Reblancing from raid5 to 1

Dragon2611 · July 15, 2016, 8:45am

Not sure if it’s due to snapshots but it seems re-balancing a raid5 to raid1 might have been a bad idea.

2x 3TB drive + 1x2TB drive so far it’s been going on for about a week and is at 83% remaining.
It’s also why the FS wouldn’t mount on a reboot and why I thought the FS was buggered, turns out it did actually mount it just took a Very long time.

phillxnet · July 15, 2016, 9:36am

@Dragon2611 Oh dear. Thanks for the update, so only 34 days to go then. There have been reports of very long process times for raid5; I think the snapshots will definitely slow things up as it’s just more info to process but not entirely sure if it’s worth the risk of deleting what you can of them given the known instability of raid5. Also pausing the balance then deleting what you can snapshot wise, then resuming the balance is another option. Or just wait it out of course. Rather a poor show but it is a well known issue among the btrfs developers from the linux-btrfs mailing list contents; I expect in the future it will seem a little more comical than it does currently.

This is a tricky call as if you have this data no where else then your best bet is to simply wait it out. Is the file system otherwise also in use, ie are you changing it’s contents currently beyond that of the ongoing slow balance? Also note that there is a known memory leak with raid5 balance (though that is from memory ) but this probably relates to the number of operations / fs size, so you may well be OK.

How many snapshots do you have?

Dragon2611 · July 15, 2016, 9:40am

There are 72 snapshots as it’s set to take them automatically then delete the oldest one, whilst I also do backup most of the data, the snapshots were in place to allow to roll back if one of the crypto viruses managed to get RW access to the shares (The snapshots of course are set not to be mounted/available)

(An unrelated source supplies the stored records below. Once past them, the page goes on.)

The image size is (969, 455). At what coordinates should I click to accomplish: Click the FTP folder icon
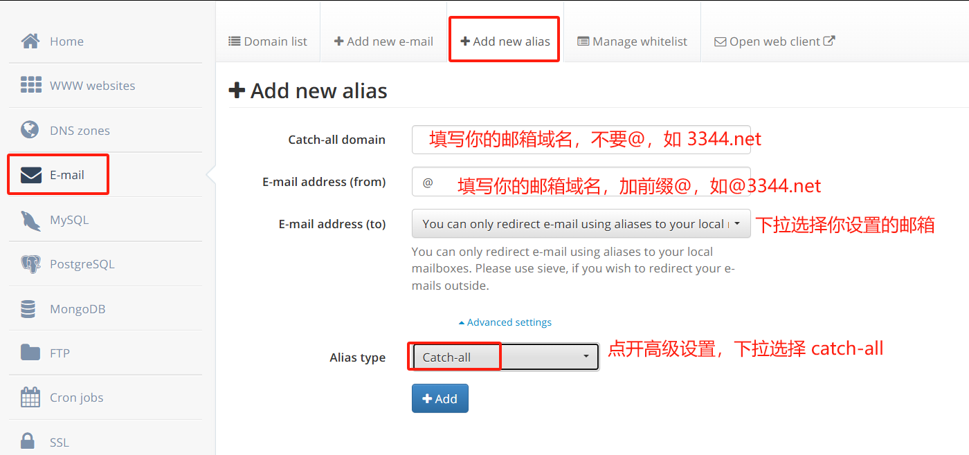click(x=30, y=353)
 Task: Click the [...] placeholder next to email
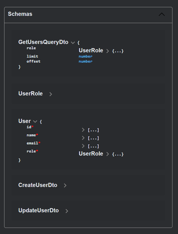coord(93,146)
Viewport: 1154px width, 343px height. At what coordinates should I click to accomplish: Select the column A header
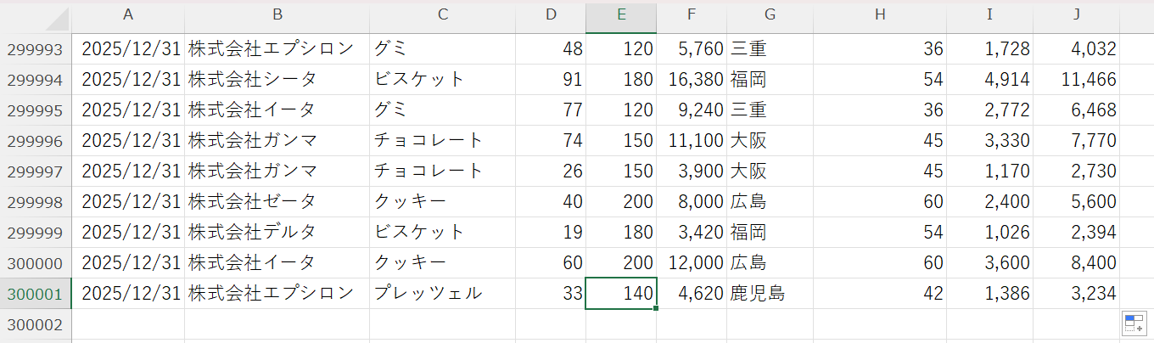128,15
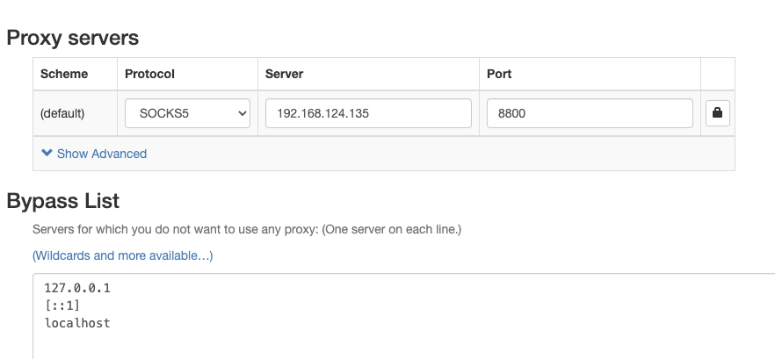Click the chevron icon before Show Advanced
The image size is (775, 359).
coord(47,154)
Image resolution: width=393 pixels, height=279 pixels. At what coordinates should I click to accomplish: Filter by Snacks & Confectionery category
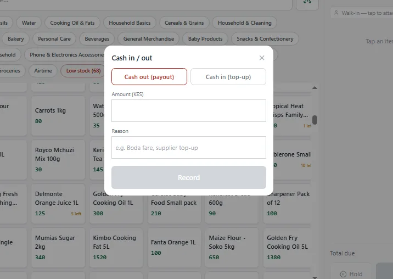(265, 39)
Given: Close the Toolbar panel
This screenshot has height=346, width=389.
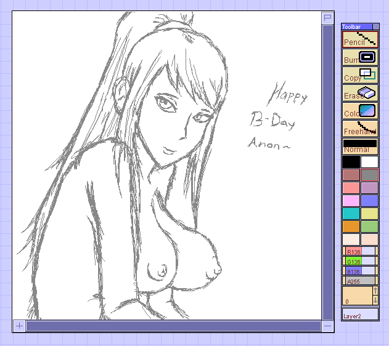Looking at the screenshot, I should click(x=375, y=26).
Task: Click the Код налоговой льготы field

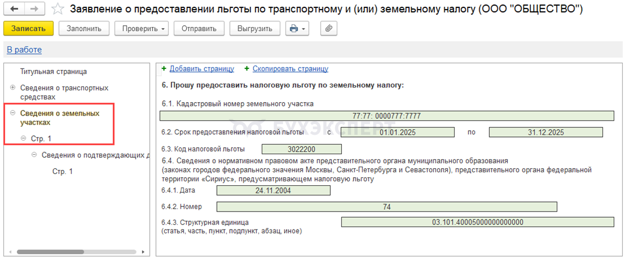Action: click(x=301, y=149)
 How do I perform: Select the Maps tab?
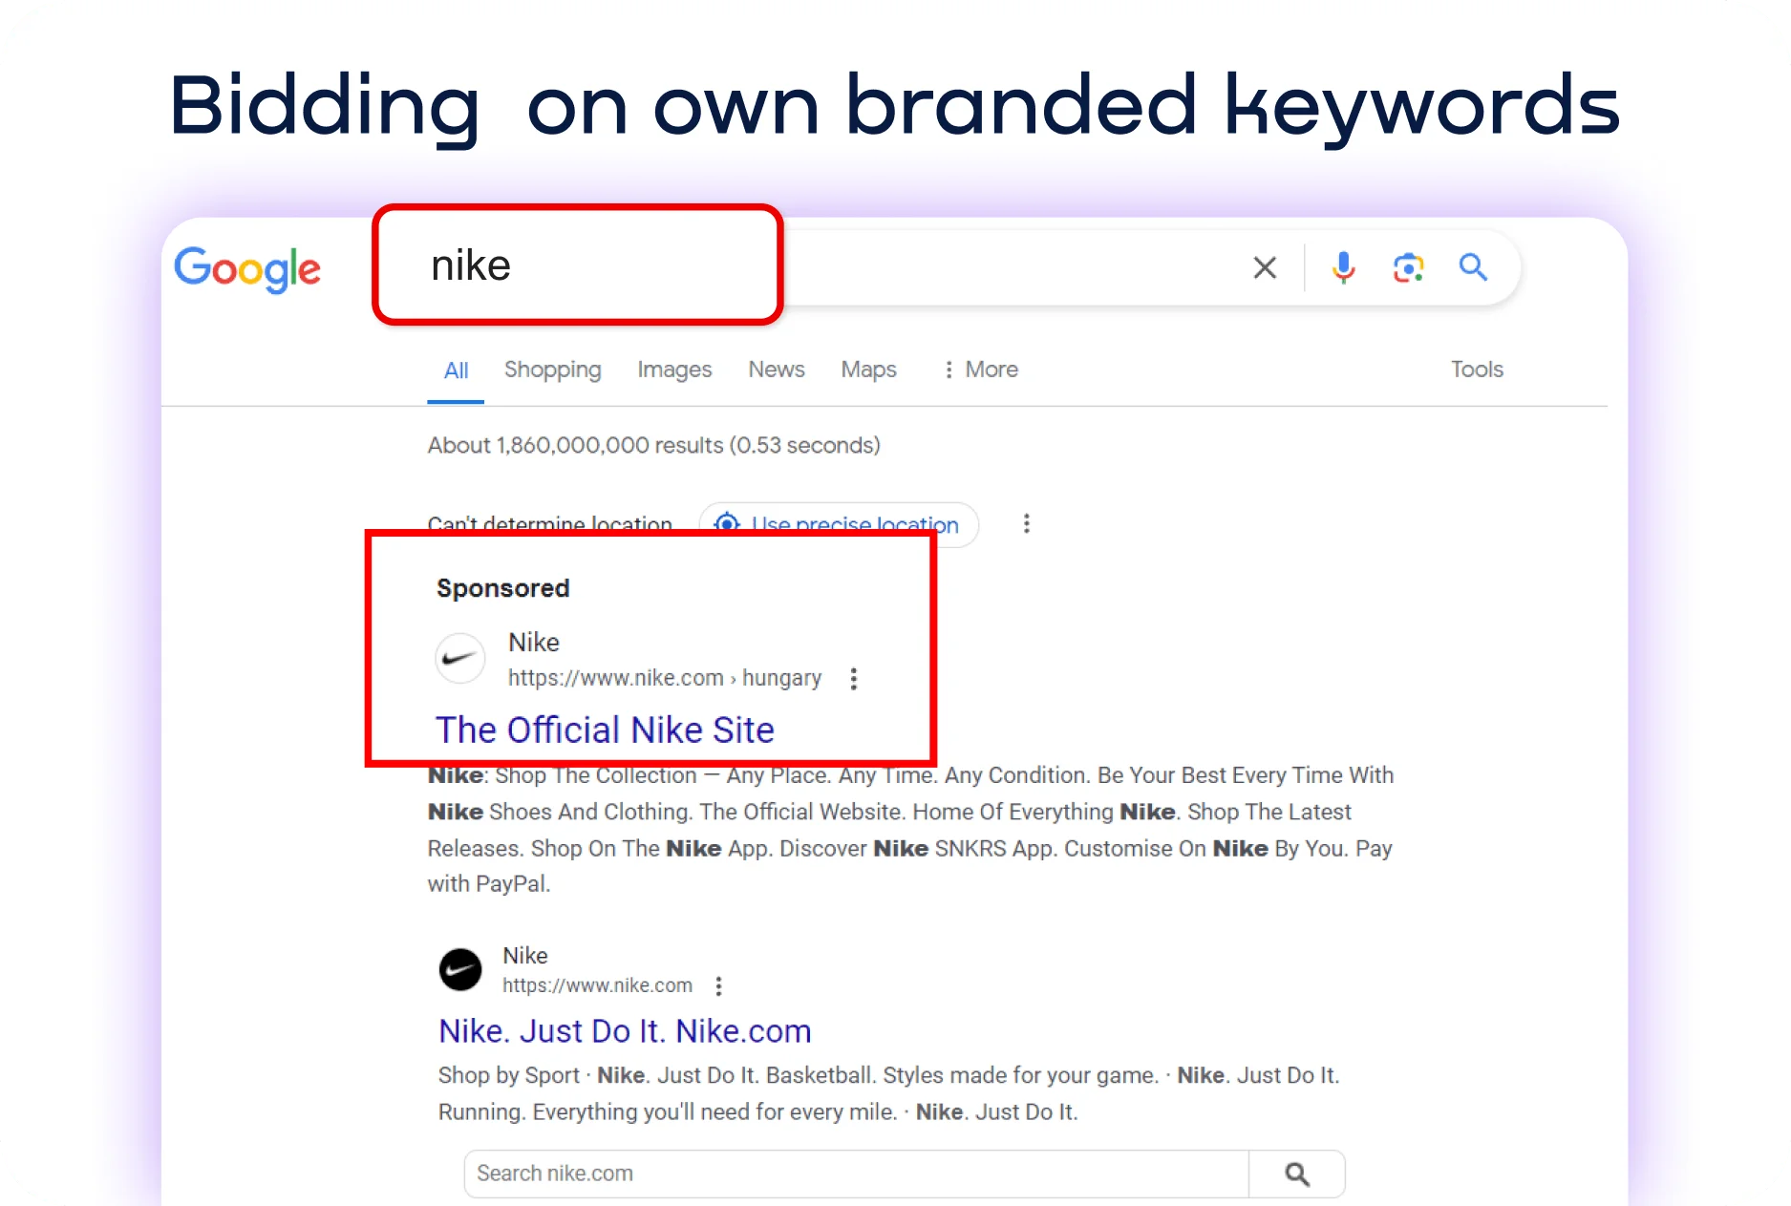point(868,370)
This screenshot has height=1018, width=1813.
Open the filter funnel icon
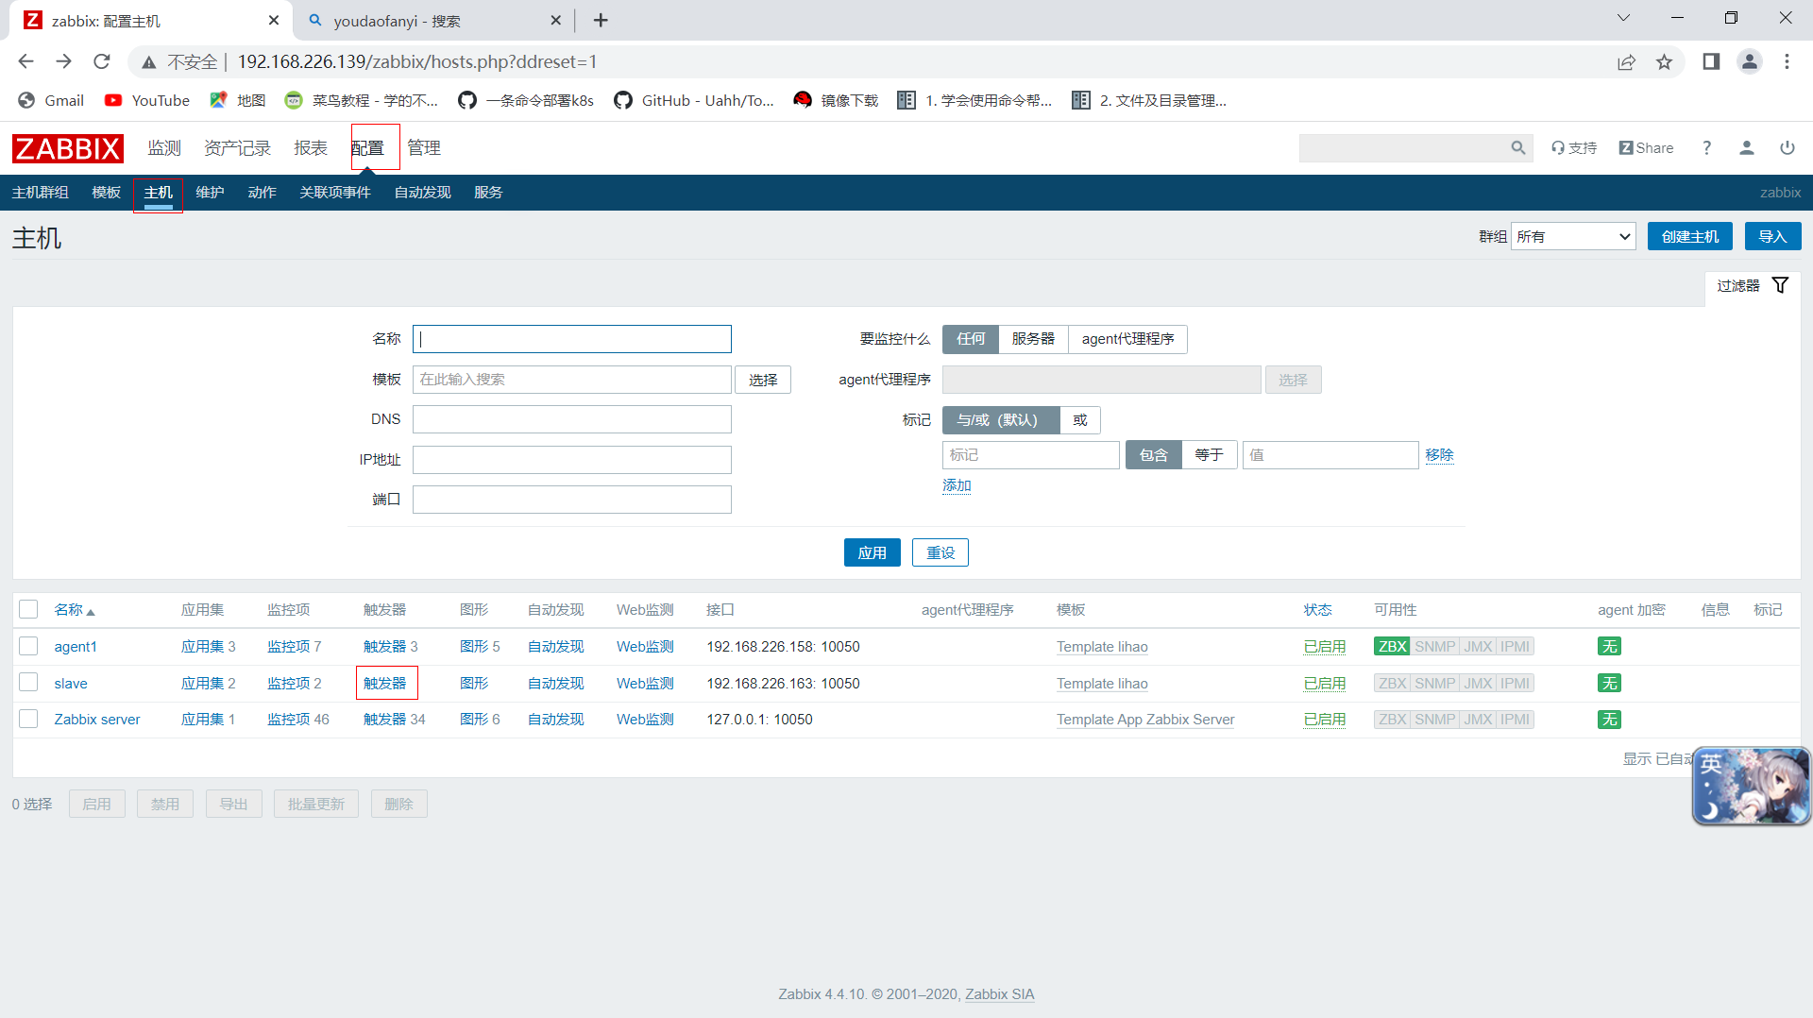1780,285
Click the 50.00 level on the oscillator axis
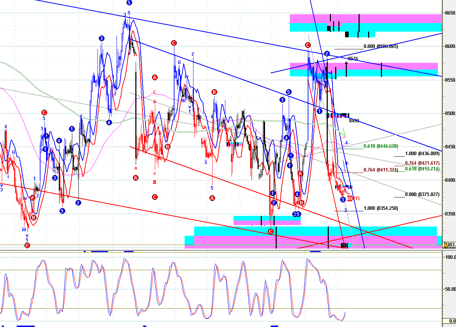 click(450, 289)
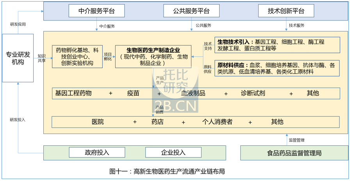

Important data (The backups of my pc’s is 3 way replicated with syncthing AND then backed up to hubic as well), Slightly less critical data is backed up to Hubic and then there’s other data (Mostly media) that isn’t backed up at all because it’s simply not worth worrying about.

Edit:

Thinking of replacing Hubic with Backblaze B2 as Hubic seems rather unreliable in terms of oauth randomly deciding not to authenticate also their 10Mbit/s throttle.

Edit2:

It seems to be btrfs-transaction that sits there hitting 100% of a core most of the time which I suspect is it trying to proccess it’s way through the snapshots, CPU is a C2750 with currently 2 cores allocated to rockstor so the indervidual cores are pretty slow.

phillxnet · July 15, 2016, 10:02am

@Dragon2611 Nice arrangement. So looks like you’ve identified the bottleneck. I must say 2 of 8 cores is a little mean there; but then it’s not very paralleled anyway just yet. Also additional calculations required with managing both the regular CoW check-sums and the parity components of raid5. Still you are heading in the right direction raid1 wise. Yes 72 snapshots isn’t that many but then those cores are only little.

Ultimately the more data and snapshots the more time on this one, but also additional risk with additional activity.

Dragon2611 · July 15, 2016, 10:26am

Usually the Rockstor VM doesn’t need to be able to read/write quickly as it’s a remote (Colo’d box) so the bottleneck is the WAN.

After all who cares if you only get 50MB/s writes if the data is only coming in at about 2MB/s

I do want to see what the pricing of the new asrock itx board with the E3 embedded is going to be as I might shove that alongside the existing box to take some of the load off. The C2750-D4I board was picked specifically as it had a lot of Sata I/O for an ITX board.